Bob Gohn/Pike Research: The Class Warfare of Dynamic Pricing

Excerpted from The Class Warfare of Dynamic Pricing,  by Bob Gohn, on  the Pike Research Blog

Dynamic pricing for electricity has long been the holy grail of the smart grid, particularly for smart metering. The rationale is that if the retail price of electricity actually reflected the true time-based costs instead of a blurred monthly average, then consumers would become more efficient buyers, benefiting themselves, suppliers, the environment, and society. If we can choose to buy less during demand peaks when generation costs are highest, and buy more when the grid is underutilized, then overall electricity bills will go down, peak demand is reduced, and the associated environmental impacts are lessened. Everyone wins – so who’s to complain?

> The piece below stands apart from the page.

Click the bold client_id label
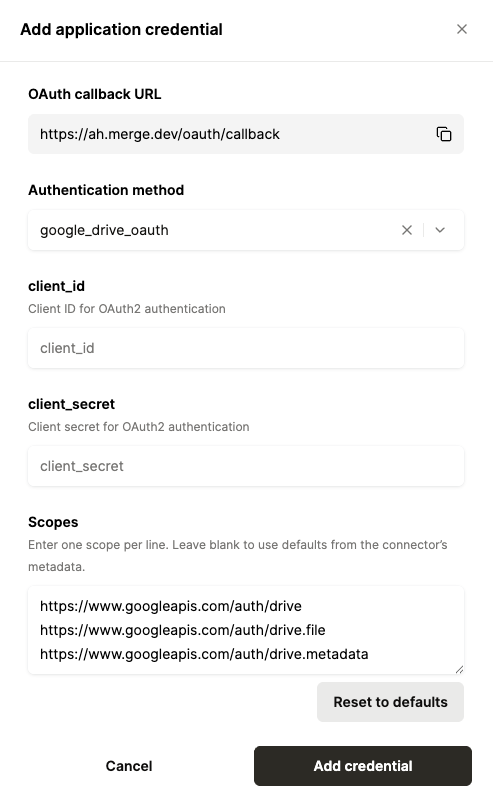The height and width of the screenshot is (803, 493). click(x=56, y=286)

Well, quite a few consumer interest groups are complaining, ranging from the AARP to utility watchdog groups. While some complaints fit within the ongoing smart metering paranoia, there are legitimate concerns as well, including:

Low-income, elderly, and other disadvantaged groups may not be able to shift to off-peak use, and hence may face higher bills. Images of grandma turning off her oxygen, shivering in the cold or sweating out a heat wave because of smart meters are persuasive.

There is a general assumption that consumers will happily make “comfort vs. cost” tradeoffs in energy use. This is counter to the trend toward flat rate pricing elsewhere, including the telecom industry, heretofore the master of time-of-use pricing.

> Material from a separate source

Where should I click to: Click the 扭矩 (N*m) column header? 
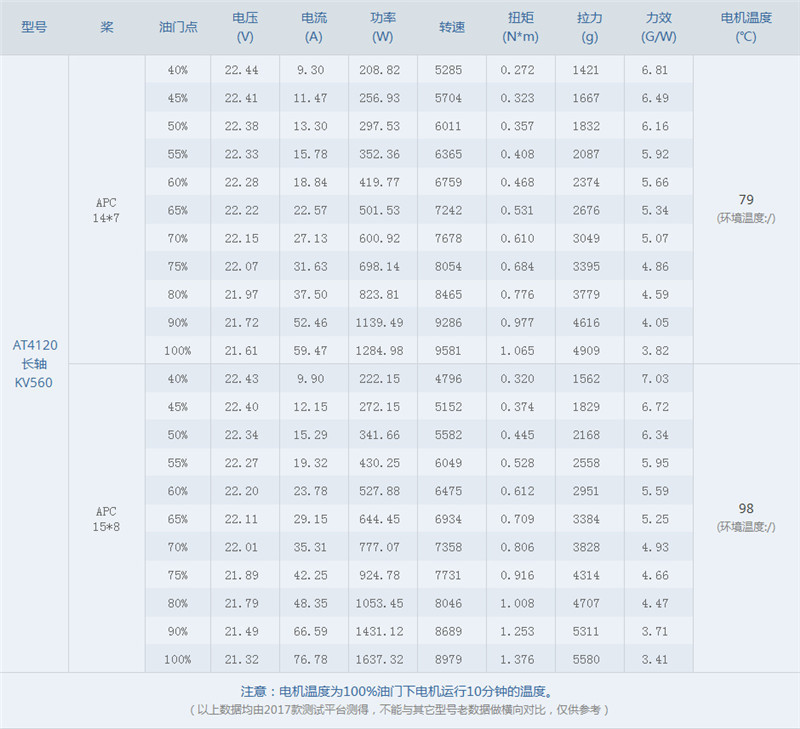(520, 27)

While there is little argument against “opt-in” dynamic pricing programs, most agree that dynamic pricing must be mandatory or implemented as an “opt-out” program to achieve the desired benefits. This muddles the message of enabling “consumer choice” via smart metering.

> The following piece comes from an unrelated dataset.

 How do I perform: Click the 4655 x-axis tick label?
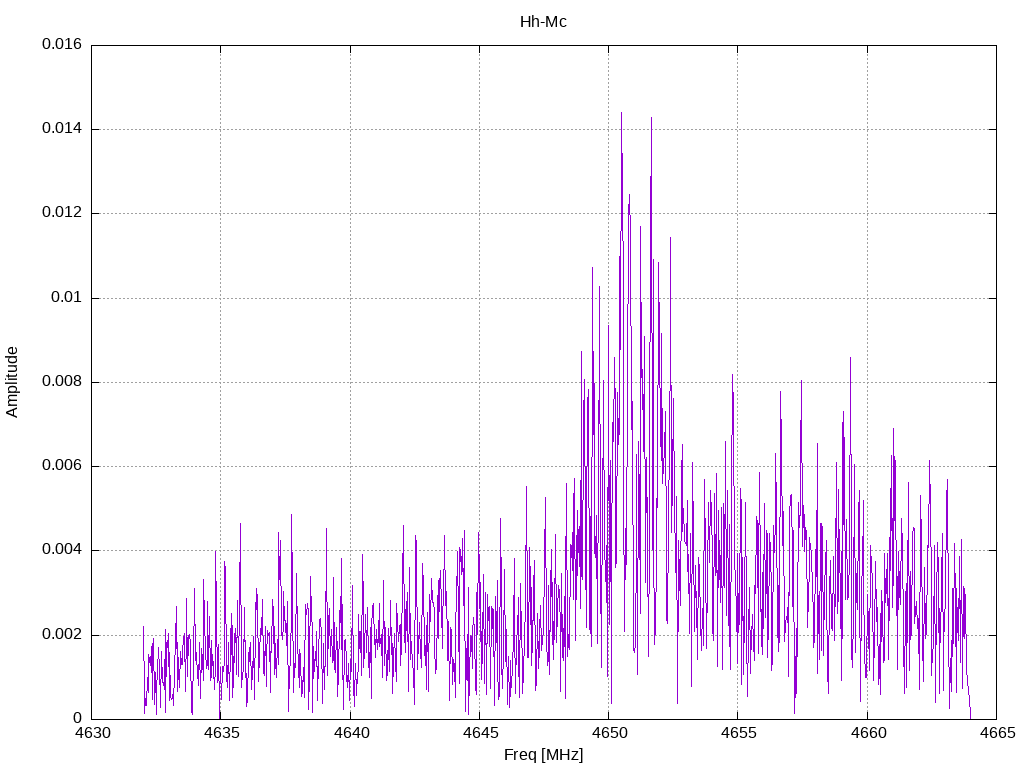point(737,733)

Underlying all these concerns is an assumption that for someone to win with dynamic pricing, someone else has to lose. The goal may be to reduce demand peaks and fill underutilized valleys, effectively lowering the average, but it is true that some will likely pay more with dynamic rates. The question is who?

Interestingly, opposition to dynamic pricing can be found on both ends of our politically polarized spectrum. Those toward the right fear Big Brother taking control of their thermostats and appliances (here, utilities = government). Those bent leftward see the social good of universal electricity being corrupted, leaving the vulnerable unprotected (here, utilities = big business). I am sure smart grid advocates would love to unite Tea Party and Occupy Wall Street folks, but not this way!

You  can read the rest of The Class Warfare of Dynamic Pricing,  by Bob Gohn, on  the Pike Research Blog. We  make only this observation – when uneven distribution of wealth is so extreme that the less-fortunate suffer morbidity and mortality for want of adequately efficient shelter, protection from extremes of temperature, the unevenness of that wealth distribution – it matters not whether we’re talking about housing stock and its efficiency, or energy to heat or cool it, we are inclined to set aside ideology, and find ways to insulate houses, provide clean and warm clothing and food, and prohibit energy companies from executing non-payment shutoffs absent a court order. We can then discuss ideology, or yell at each other, or do what passes for political discourse these days – later.  If this makes me intellectually dishonest, I’ll take the  weight for that.